Byton in Las Vegas
Die digitale Revolution in SUV-Form
Dagegen sehen Mercedes S-Klasse, Audi A8 und BMW Siebener aus wie Oldtimer und selbst das Tesla Model X wirkt ein Bisschen wie von gestern. Wer sich zum ersten Mal in die jetzt auf der CES in Las Vegas enthüllte SUV-Studie von Byton setzt, der fühlt sich wie Captain Future auf einer Zeitreise. Denn so digital wie der 4,85 Meter lange Fünfsitzer, so vernetzt und so smart, war bislang noch kein anderes Auto.Von Thomas Geiger
Kein Wunder, schließlich wollen die Chinesen, die für ihren Angriff auf Tesla & Co vor allem Manager aus dem Team von BMW i abgeworben haben, nicht einfach nur saubere Mobilität bieten, sondern ein bislang ungeahntes digitales Erlebnis. “Unser Concept Car verbindet die digitale mit der automobilen Industrie in einer Art und Weise, die völlig neue Mobilitätserfahrungen ermöglicht”, verspricht Firmenchef Carsten Breitfeld, Nicht umsonst steht der Firmenname für „Bytes in Wheels“ und nicht ohne Grund prangt im Cockpit neben drei soliden Touchscreens der mit 125 mal 25 Zentimetern größte Bildschirm, der es bislang in ein Auto geschafft hat.
Die technischen Daten des schnittigen SUV mögen weniger spektakulär sein: 520 Kilometer Reichweite mit 95 kWh großen Akkus, 80 Prozent Ladung in 30 Minuten, 350 kW Leistung, 720 Nm Drehmoment und Fahrleistungen auf dem Niveau eines Sportwagens – das kennt man auch von Tesla & Co. Und auch Autos wie der E-Tron von Audi oder der i-Pace von Jaguar werden dort hinkommen. Doch was Byton sonst alles bieten will, klingt ziemlich einzigartig. Statt Türgriffen gibt es Kameras, die den Nutzer erkennen, ihm Einlass gewähren und nach einem gespeicherten Profil alle individuellen Einstellungen vornehmen. Bedient wird der Wagen vor allem mit Sprach-, Touch- und Gestensteuerung und weil er Teil eines 5G-Netzwerkes ist, ist er ständig und überall online und connected. Egal ob Kommunikation oder Infotainmemt, ja sogar die Gesundheitsdaten der Insassen stehen auf allen Geräten und an allen Orten der digitalen Lebenswelt zur Verfügung.
Zwar hat es gerade aus China schon viele ambitionierte Elektrostudien mit reichlich digitalem Buhei gegeben. Und erst im letzten Jahr hat Faraday Future auf der CES ein großes Strohfeuer entfacht, von dem aktuell nur noch ein Häufchen Asche übrig ist. Doch so ganz vergleichbar ist Byton mit den anderen Newcomern nicht. Denn erstens strahlen die ehemaligen BMW-Manager eine schier unerschütterliche Zuversicht aus. Und zweites machen sie anders als ihre Vorreiter ziemlich konkrete Angaben zur Zukunft.

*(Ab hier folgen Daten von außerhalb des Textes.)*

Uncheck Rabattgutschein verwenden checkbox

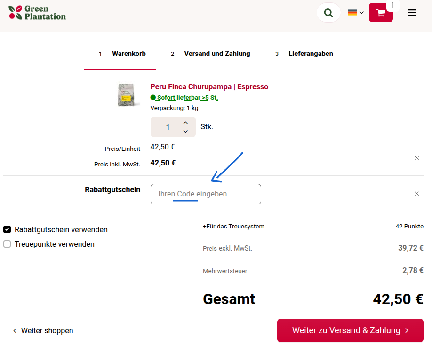pos(7,230)
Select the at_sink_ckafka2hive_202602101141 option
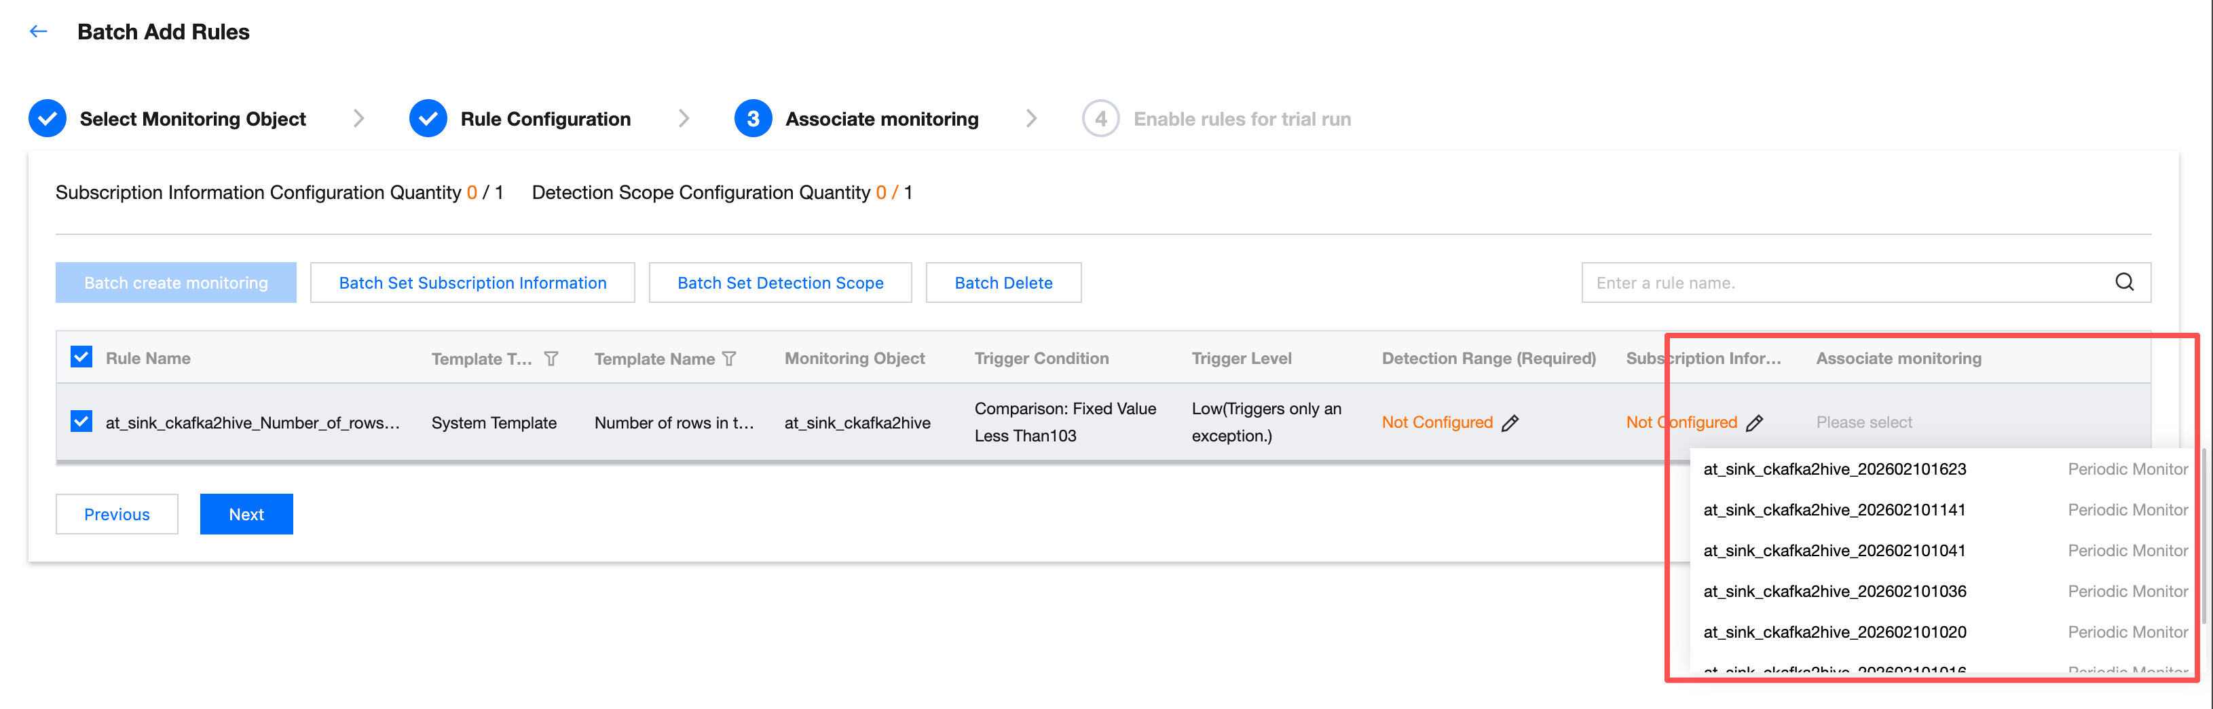The width and height of the screenshot is (2213, 709). tap(1834, 510)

So entwickeln sie gerade eine eigene Plattform für ein Modell im Stil der SUV-Studie, die bereits 2019 in den Handel kommen soll. Gebaut in Nanjing in China soll es zuerst im Reich der Mitte auf den Markt kommen, bereits 2020 aber auch in den USA und in Europa angeboten werden. Und wer nicht auf die Top-Version mit den Eckdaten der Studie besteht, sondern mit 71 kWh für 400 Kilometer und mit 200 kW Motorleistung zufrieden ist, den wollen die Chinesen mit einem Richtpreis von 37.500 Euro ködern. Und als wäre das nicht schon Kampfansage genug, sollen in den Jahren darauf erst eine Limousine und dann noch ein Siebensitzer folgen.
Natürlich muss auch Byton erst einmal beweisen, dass es diesmal mehr sind als schöne Worte und leere Versprechungen. Und zumindest in Las Vegas werden sich Bayern und Chinesen damit noch schwertun. Doch im Gegensatz zu vielen anderen Start-Ups lässt die Nagelprobe nicht lange auf sich warten. Spätestens im nächsten Jahr wird man wissen, wie es um die digitale Revolution bestellt ist.